Substitute in the known values of $r = 4$ and $θ = - \frac{5 π}{6}$ into the formulas.

$x = (4) \cos (- \frac{5 π}{6})$

$y = (4) \sin (- \frac{5 π}{6})$

Step 3

Add full rotations of $2 π$ until the angle is greater than or equal to $0$ and less than $2 π$ .

$x = 4 \cos (\frac{7 π}{6})$

$y = (4) \sin (- \frac{5 π}{6})$

Step 4

Apply the reference angle by finding the angle with equivalent trig values in the first quadrant.
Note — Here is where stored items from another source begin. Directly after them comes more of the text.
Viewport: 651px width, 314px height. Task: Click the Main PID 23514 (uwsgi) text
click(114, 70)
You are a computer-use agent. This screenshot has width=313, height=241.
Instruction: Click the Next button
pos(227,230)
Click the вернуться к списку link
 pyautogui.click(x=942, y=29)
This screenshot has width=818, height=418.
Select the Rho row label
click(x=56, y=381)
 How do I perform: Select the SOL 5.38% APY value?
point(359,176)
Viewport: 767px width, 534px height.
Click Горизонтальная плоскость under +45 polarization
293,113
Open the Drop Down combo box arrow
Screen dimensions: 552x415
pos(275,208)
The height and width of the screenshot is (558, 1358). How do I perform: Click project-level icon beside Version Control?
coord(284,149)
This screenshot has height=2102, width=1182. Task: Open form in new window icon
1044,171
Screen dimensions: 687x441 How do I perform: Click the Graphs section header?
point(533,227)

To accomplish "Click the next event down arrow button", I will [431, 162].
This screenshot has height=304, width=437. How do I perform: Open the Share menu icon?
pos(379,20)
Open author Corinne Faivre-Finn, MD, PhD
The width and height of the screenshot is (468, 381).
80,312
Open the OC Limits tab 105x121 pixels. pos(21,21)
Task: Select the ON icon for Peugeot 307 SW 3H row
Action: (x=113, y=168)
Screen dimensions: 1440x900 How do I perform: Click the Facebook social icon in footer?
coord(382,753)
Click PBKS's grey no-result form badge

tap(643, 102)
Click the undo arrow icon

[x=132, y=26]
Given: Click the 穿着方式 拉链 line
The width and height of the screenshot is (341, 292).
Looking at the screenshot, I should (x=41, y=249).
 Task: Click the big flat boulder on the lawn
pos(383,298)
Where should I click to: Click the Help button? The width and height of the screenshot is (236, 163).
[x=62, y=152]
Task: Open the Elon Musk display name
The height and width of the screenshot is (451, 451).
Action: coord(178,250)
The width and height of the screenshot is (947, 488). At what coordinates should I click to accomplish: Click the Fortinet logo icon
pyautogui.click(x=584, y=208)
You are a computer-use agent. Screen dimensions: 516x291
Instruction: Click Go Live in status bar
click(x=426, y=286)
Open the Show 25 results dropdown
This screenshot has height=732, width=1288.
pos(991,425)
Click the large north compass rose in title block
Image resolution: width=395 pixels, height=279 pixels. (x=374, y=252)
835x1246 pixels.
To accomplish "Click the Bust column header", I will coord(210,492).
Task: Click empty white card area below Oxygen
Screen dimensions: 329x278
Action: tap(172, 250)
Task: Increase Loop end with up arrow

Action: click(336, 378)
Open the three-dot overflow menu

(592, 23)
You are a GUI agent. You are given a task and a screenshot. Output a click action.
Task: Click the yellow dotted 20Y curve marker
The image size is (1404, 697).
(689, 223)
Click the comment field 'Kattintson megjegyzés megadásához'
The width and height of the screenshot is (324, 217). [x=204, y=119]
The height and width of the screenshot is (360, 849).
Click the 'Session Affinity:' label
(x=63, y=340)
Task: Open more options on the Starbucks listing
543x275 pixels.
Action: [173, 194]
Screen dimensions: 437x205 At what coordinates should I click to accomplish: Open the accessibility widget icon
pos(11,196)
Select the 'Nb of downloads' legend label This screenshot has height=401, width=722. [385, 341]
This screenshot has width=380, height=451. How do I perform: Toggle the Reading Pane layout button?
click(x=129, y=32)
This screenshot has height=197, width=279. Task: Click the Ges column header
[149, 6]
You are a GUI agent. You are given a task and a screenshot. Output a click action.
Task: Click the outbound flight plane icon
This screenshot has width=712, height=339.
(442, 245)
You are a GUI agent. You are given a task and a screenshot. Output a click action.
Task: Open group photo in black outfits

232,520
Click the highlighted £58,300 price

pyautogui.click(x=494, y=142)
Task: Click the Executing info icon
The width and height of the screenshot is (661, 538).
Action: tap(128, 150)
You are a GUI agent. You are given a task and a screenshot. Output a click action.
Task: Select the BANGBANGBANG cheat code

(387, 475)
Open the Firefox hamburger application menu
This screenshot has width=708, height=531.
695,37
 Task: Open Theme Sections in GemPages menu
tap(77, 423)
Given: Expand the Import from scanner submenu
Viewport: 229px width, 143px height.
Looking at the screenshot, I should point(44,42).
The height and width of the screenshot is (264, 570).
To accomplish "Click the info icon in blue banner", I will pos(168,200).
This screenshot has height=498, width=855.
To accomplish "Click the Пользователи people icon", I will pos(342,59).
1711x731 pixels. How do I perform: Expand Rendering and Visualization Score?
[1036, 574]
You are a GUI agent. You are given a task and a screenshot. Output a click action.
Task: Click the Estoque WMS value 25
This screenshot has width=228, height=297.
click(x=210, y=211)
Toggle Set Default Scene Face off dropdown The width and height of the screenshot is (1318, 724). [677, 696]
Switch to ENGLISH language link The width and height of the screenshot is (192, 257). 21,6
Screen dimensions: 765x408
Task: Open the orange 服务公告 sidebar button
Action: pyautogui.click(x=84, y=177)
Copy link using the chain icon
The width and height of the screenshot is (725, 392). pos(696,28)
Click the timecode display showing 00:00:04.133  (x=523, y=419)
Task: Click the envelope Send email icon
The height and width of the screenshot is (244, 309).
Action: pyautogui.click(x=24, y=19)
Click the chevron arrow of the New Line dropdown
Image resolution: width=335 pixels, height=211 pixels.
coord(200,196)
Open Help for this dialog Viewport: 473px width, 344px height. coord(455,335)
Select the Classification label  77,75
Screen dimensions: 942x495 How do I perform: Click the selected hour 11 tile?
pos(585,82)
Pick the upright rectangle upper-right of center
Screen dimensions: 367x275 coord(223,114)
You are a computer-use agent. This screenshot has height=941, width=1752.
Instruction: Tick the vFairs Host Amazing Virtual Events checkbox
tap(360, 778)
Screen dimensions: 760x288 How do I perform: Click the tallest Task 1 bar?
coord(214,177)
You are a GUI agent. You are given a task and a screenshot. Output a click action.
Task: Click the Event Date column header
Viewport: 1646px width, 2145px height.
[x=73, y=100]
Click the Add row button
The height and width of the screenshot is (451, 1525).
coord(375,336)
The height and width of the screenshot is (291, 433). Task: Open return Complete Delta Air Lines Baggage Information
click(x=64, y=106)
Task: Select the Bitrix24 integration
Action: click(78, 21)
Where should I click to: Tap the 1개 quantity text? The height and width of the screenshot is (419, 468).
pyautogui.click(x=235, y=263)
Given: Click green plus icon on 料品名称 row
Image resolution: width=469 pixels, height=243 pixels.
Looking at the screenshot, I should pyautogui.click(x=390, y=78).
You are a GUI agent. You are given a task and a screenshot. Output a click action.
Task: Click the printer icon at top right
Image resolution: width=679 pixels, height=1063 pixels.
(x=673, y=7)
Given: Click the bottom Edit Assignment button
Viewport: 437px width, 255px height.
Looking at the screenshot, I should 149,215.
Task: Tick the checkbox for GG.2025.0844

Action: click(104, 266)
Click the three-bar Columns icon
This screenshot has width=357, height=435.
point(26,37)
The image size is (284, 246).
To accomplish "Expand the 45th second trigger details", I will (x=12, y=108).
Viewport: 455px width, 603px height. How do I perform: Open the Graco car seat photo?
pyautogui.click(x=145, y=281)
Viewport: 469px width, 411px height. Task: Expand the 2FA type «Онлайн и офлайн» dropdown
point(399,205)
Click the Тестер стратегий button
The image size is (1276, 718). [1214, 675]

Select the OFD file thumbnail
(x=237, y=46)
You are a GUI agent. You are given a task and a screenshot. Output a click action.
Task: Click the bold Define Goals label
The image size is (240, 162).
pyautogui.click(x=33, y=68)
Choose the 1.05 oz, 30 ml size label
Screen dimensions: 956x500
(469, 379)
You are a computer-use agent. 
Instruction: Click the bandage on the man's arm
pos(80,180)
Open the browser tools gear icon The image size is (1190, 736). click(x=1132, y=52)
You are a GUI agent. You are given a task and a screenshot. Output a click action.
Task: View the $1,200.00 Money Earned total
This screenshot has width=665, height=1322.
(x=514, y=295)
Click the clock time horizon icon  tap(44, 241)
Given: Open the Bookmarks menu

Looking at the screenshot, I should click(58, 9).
Make the expression negative because cosine is negative in the third quadrant.

$x = 4 (- \cos (\frac{π}{6}))$

$y = (4) \sin (- \frac{5 π}{6})$

Step 5

The exact value of $\cos (\frac{π}{6})$ is $\frac{\sqrt{3}}{2}$ .

$x = 4 (- \frac{\sqrt{3}}{2})$

$y = (4) \sin (- \frac{5 π}{6})$

Step 6

Cancel the common factor of $2$ .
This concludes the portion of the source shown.